It can be seen from the above that the inventive clock conversion circuit not only solves the problem of compatibility between the four-valued clock QC and the binary clock BC, but also solves the problem of difficult identification of the four-valued clock QC. In this way, a four-valued clock with low power consumption can be used to drive a digital circuit based on a binary clock, thereby reducing system power consumption; in addition, the clock conversion circuit of this invention outputs an easily identifiable binary clock BC, so that The complexity of applying the four-valued clock circuit can be reduced, thereby facilitating popularization and application of the four-valued clock.

BRIEF DESCRIPTION OF THE DRAWINGS The present invention will be described in further detail below in conjunction with the accompanying drawings and specific embodiments.

Fig. 1 is a CMOS circuit diagram of a clock conversion circuit whose input and output signals are respectively a four-valued clock QC and a binary clock BC.

FIG. 2 is a voltage transient waveform diagram of the four-valued clock QC and the binary clock BC in the circuit shown in FIG. 1 .

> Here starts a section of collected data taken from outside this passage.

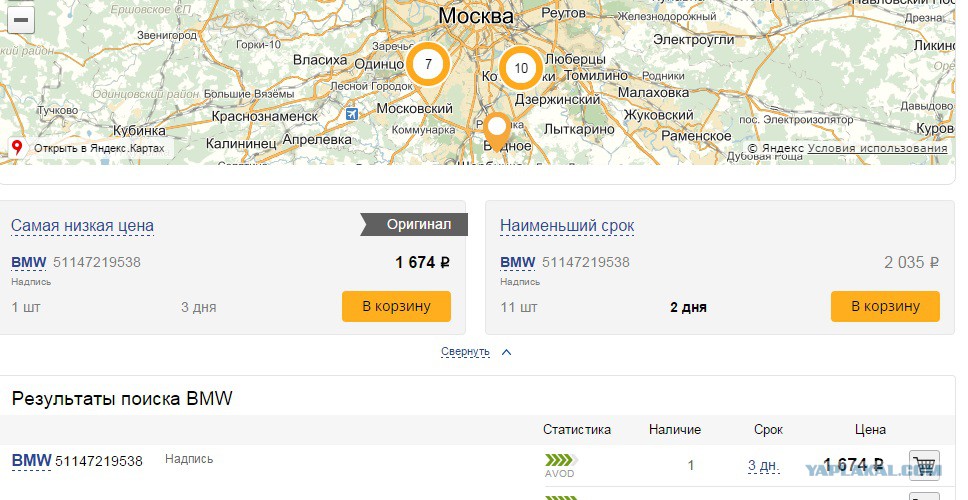Click the map zoom out minus button
Viewport: 968px width, 500px height.
pos(20,20)

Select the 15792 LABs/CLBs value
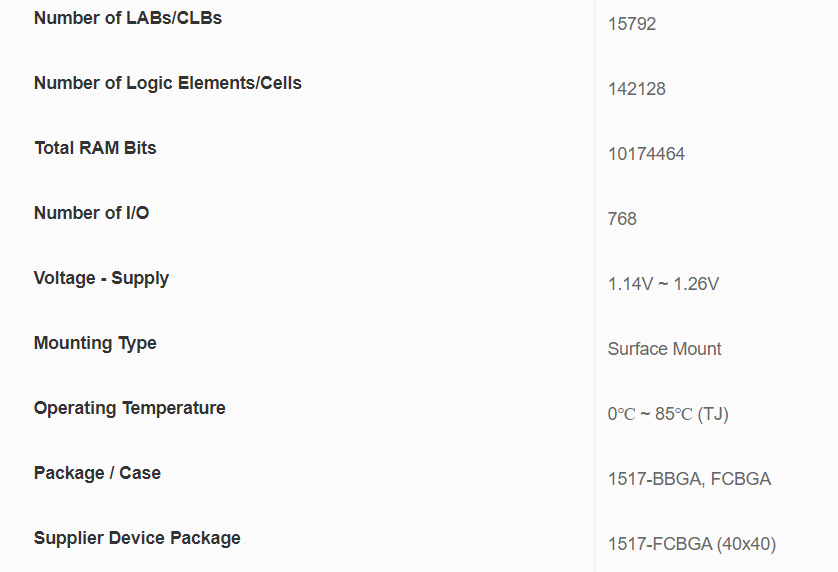pyautogui.click(x=632, y=24)
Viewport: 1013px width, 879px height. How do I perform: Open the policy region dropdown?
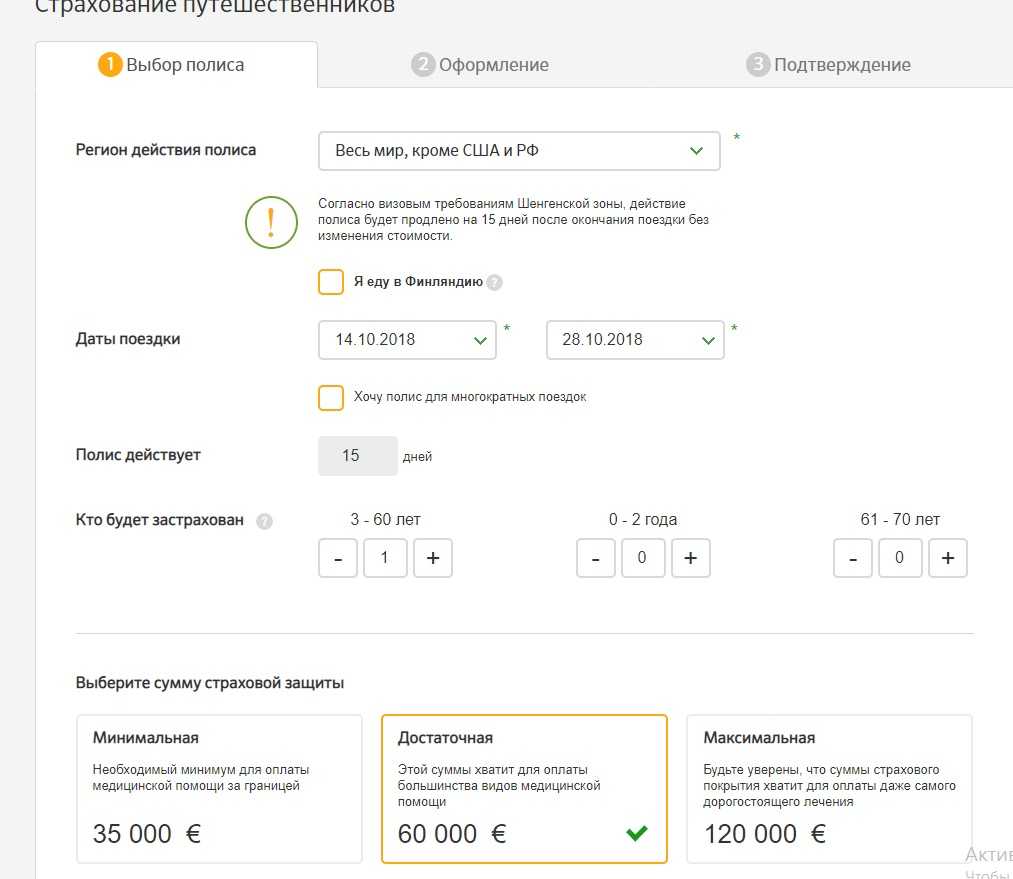519,151
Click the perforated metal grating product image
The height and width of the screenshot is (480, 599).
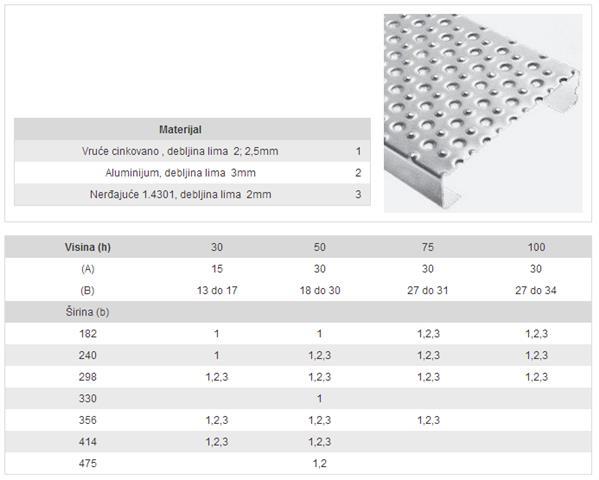coord(483,113)
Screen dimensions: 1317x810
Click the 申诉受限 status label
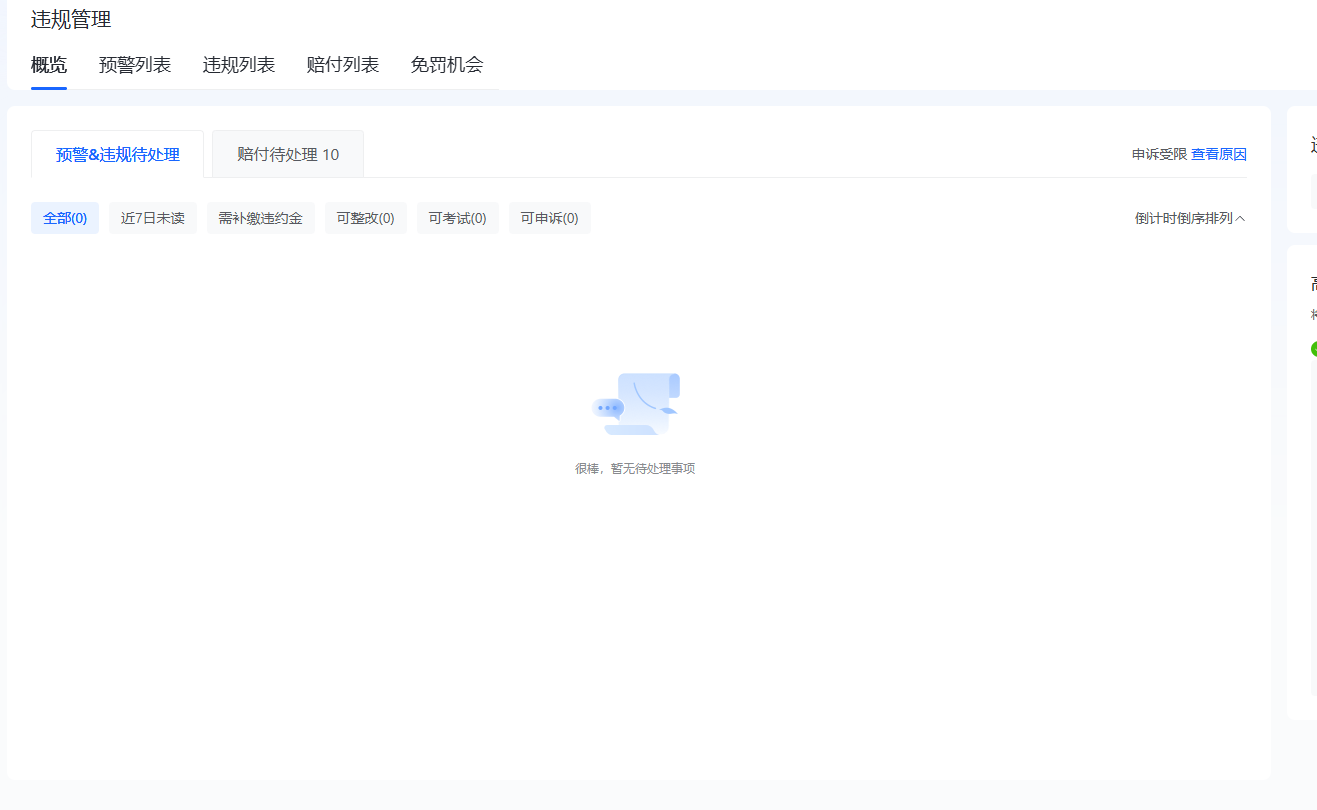coord(1159,154)
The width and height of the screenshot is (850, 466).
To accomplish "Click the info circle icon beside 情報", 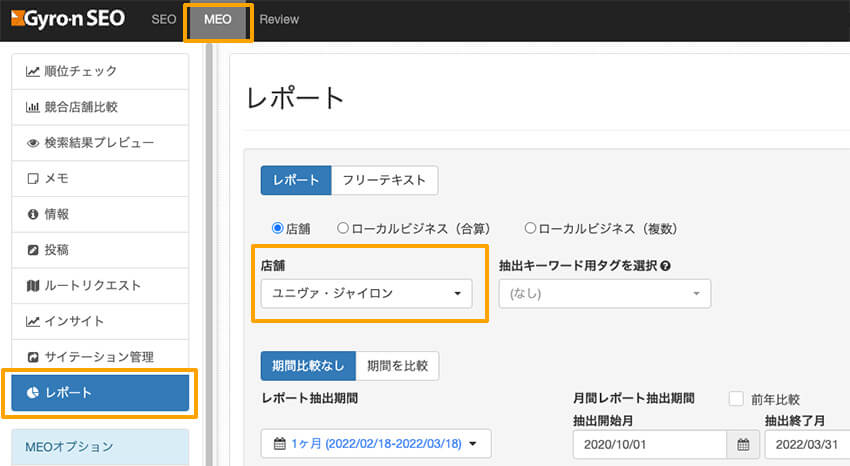I will point(33,214).
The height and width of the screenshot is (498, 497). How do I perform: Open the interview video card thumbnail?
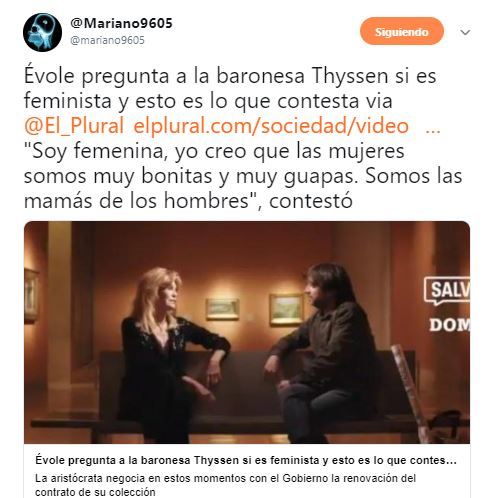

Specific embodiments According to formula (2), the switch-level implementation of the clock conversion circuit of this invention can be obtained. Its circuit diagram is shown in Figure 1. The circuit uses three NMOS transistors with a threshold of 0.5 and one NMOS transistor with a threshold of 1.5. , two NMOS transistors with a threshold of 2.5, two PMOS transistors with a threshold of -0.5, and two PMOS transistors with a threshold of -1.5, a total of 10 MOS transistors. Its working principle is: a four-valued clock is connected to the input terminal (QC): 0→1→2→3→2→1→0, and a binary clock is output at the output terminal (BC): 2→0→2. The invention can easily obtain the binary clock BC whose level logic value conforms to the technical features of the invention. If it is followed by a threshold 1.5 four-value inverter, then a binary clock with a period of 0→3→0 can be obtained. Therefore, the clock conversion circuit of the present invention is simple in structure and easy to use.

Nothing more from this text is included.